The berberisca dress or keswa-el-kbira (الكسوة الكبيرة, 'the grand gown') is a traditional wedding dress worn by Moroccan Jews.Traditionally, a father gifts his daughter a berberisca dress for her wedding and the first time she wears it is at the henna ceremony. The dress is made to represent Judaism as a religion, highlighting the bride as someone who will keep Jewish tradition. Gold detailing is used to accomplish this goal with the twenty-two braided gold galloons on the skirt meant to represent the twenty-two letters in the Hebrew alphabet. Other symbols like the tree of life and large swirls to represent the circle of life are also embroidered in gold.
While the keswa-el-kbria has roots in fifteenth-century Spain with the style following the trends of Spanish royalty, the style of the dress has changed throughout history, incorporating new techniques of braiding gold thread.

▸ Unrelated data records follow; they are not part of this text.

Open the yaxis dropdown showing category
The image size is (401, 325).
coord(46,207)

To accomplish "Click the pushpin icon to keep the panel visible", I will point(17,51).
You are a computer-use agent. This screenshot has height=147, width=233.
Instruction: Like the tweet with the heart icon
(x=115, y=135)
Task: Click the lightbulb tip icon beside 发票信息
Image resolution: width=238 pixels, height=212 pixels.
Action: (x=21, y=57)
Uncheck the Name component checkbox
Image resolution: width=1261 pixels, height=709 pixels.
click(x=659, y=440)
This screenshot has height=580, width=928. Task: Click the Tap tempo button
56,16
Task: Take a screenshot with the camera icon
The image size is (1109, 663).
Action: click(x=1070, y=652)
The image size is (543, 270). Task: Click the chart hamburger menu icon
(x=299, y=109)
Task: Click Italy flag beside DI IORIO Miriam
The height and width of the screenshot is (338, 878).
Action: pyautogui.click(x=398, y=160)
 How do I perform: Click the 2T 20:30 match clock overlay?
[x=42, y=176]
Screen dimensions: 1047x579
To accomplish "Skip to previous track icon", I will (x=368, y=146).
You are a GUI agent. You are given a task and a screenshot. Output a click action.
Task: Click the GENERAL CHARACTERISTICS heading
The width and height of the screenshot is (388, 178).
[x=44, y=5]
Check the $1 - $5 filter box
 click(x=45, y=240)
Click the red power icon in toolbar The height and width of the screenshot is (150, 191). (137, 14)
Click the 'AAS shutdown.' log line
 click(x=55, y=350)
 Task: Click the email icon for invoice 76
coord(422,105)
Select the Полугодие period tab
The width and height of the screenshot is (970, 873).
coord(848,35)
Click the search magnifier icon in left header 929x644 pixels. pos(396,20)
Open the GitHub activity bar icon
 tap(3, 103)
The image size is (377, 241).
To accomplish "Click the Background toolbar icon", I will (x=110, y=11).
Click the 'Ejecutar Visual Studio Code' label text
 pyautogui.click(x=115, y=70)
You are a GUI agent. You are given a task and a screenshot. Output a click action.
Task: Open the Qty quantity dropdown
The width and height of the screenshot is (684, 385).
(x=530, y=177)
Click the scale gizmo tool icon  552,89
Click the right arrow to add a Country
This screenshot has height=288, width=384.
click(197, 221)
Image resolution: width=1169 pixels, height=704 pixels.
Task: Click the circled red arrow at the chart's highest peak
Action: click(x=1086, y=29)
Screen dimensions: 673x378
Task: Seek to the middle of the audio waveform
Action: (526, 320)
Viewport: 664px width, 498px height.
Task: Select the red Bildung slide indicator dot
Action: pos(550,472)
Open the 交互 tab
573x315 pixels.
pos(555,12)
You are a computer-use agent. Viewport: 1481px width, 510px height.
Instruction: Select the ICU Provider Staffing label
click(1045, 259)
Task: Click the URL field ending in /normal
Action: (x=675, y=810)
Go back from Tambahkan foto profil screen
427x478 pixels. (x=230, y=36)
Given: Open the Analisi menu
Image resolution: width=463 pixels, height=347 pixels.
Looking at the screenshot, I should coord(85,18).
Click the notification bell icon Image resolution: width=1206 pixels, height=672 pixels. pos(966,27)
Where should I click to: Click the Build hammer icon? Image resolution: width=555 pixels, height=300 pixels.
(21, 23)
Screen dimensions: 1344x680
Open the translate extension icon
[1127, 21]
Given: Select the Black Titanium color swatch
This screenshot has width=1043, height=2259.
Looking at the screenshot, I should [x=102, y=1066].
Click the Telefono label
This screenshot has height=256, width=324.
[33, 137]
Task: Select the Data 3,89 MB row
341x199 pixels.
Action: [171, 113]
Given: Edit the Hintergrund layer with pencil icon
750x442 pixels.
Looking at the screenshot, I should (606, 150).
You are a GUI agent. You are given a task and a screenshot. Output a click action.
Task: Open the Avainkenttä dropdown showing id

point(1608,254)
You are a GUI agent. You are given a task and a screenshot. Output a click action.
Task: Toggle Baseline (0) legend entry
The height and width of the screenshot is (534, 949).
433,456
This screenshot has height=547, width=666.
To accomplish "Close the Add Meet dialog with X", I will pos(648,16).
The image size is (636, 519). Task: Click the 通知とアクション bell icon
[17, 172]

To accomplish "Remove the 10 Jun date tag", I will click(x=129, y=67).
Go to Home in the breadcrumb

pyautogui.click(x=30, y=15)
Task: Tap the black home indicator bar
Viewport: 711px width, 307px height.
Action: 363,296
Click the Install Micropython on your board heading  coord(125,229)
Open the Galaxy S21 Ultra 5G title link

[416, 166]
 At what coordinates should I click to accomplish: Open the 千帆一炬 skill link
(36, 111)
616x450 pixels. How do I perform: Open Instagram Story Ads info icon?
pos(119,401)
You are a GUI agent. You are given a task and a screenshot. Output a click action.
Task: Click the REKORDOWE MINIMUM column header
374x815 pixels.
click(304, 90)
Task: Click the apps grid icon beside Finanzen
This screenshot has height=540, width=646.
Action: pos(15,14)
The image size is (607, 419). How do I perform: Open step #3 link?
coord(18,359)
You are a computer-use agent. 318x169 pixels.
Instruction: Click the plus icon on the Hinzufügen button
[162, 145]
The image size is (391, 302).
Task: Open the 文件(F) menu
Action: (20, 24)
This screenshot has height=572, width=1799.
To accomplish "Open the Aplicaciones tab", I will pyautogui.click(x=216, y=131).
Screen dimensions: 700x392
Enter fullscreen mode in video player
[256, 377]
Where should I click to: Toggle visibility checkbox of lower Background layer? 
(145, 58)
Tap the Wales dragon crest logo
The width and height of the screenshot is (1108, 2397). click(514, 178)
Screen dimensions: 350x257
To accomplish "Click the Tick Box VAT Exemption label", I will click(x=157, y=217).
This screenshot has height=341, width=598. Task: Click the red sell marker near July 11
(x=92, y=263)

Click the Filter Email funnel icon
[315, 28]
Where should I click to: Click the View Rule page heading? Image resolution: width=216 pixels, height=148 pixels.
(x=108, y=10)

Many of the designs can be seen on algerian funeral dresses and Jewish tombs in northern Africa, showing the combination of culture throughout the Sephardic diaspora.

As fashions evolved throughout history, the production of the keswa-el-kbria became very expensive, causing many people to rent them out or borrow them, with the production of the dress stopping in the 1960s. While production stopped, many ceremonial garments used for events near Andalusia today share a striking resemblance to the keswa-el-kbria, being made of velvet with gold detailing.